* _JOB_
Copy the lines below, putting "category link" in place of "genre link" and changing nothing else.

* _DATA ROWS_

╭──

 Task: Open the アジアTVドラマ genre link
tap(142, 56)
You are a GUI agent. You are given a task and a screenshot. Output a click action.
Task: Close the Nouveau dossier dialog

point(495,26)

╰──

* _FINAL RESULT_
 Task: Open the アジアTVドラマ category link
tap(142, 56)
You are a GUI agent. You are given a task and a screenshot. Output a click action.
Task: Close the Nouveau dossier dialog

point(495,26)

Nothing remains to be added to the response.